In Love and Death (1975), Woody Allen spoofs epic Russian literature, Chekov plays, and Bergman movies with a mix of philosophical vaudeville and Borscht Belt one-liners and sight gags.
It was his sixth feature as a director and his third screen appearance with Diane Keaton, who gets as many punchlines as Allen does, and often in the same comic voice. It’s also a turning point in his career, the last of his genre parodies with scripts that string gags together rather than tell stories, and the first to really engage his love of philosophy, literature, and the existential drama of Bergman movies (as when his Doystoyevskian Russian serf debates a Bergmanesque appearance by Death).
While well-photographed by Ghislain Cloquet (who shot films for Jacques Demy, Louis Malle, and Robert Bresson and went on to win an Oscar for Tess), the film has a haphazard direction that never really gets at the visual elegance or careful art direction and lighting of the films he’s parodying. Allen made a great leap as a filmmaker with his next film Annie Hall, his first film to develop fully-realized characters and apply his comic instincts to commentary as well as generating laughs.
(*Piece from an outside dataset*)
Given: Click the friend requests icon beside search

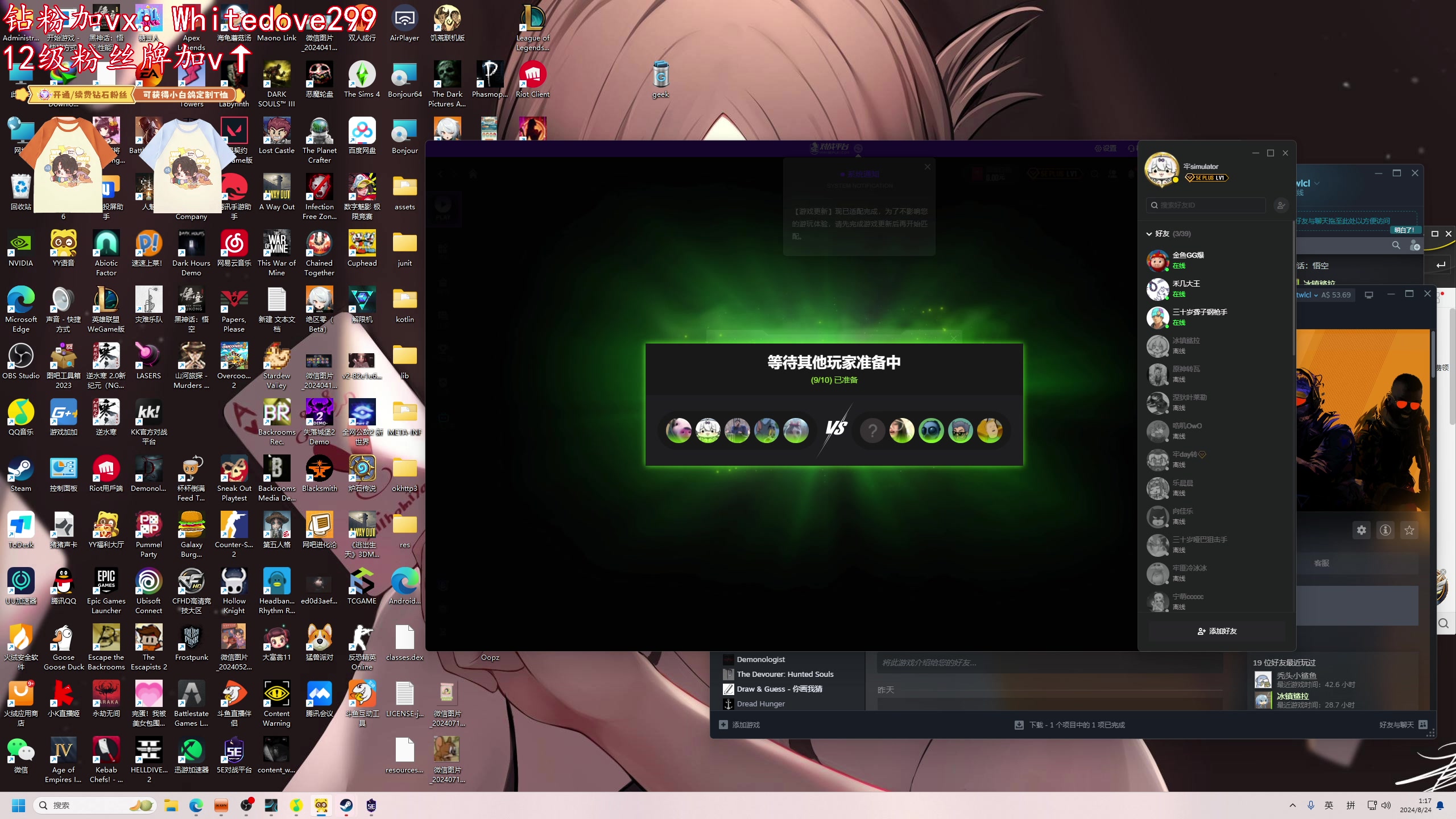Looking at the screenshot, I should tap(1281, 205).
Love and Death has a rather endearing innocence in its anything for a laugh aesthetic aimed at an audience who can appreciate both the high art and low comedy colliding in his jokes.
On DVD from MGM and Blu-ray from Twilight Time in an edition limited to 3000 copies. The Blu-ray looks very good: sharp, colorful, and clean. No supplements beyond the Twilight Time trademarks: an isolated score and a booklet with an essay by Julie Kirgo.